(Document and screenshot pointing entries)
* * *

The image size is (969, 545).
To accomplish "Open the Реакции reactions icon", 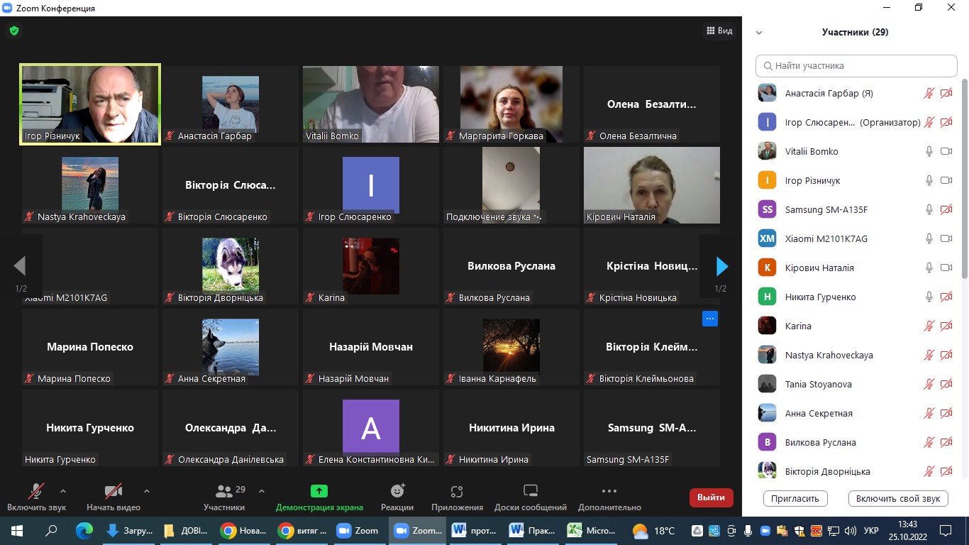I will (x=397, y=491).
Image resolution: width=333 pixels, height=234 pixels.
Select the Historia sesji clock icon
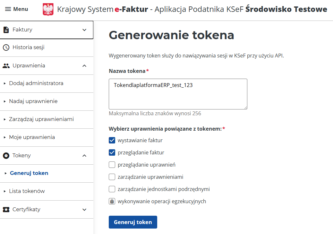6,48
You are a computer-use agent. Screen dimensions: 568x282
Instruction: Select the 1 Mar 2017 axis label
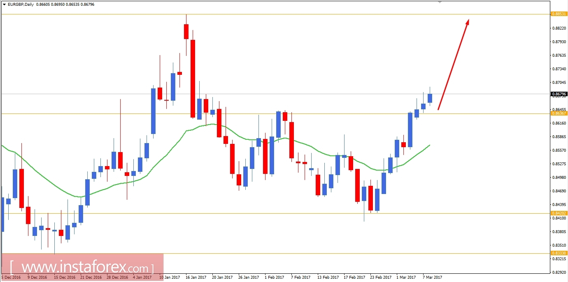[406, 277]
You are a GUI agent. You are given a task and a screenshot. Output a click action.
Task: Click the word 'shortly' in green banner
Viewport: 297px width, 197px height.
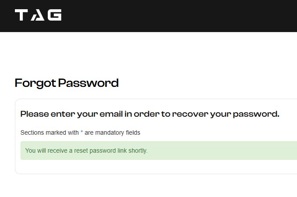coord(138,150)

* * *

■ **Exercise requirements**: Please rewrite everything from the line containing "You are a GUI" down to the end of the data, with 72 added to each coordinate in the answers. Leave the pictures out.

■ **Exercise solution**:
You are a GUI agent. You are given a task and a screenshot. Output a click action.
Task: Click the word 'shortly' in green banner
Viewport: 297px width, 197px height.
coord(210,222)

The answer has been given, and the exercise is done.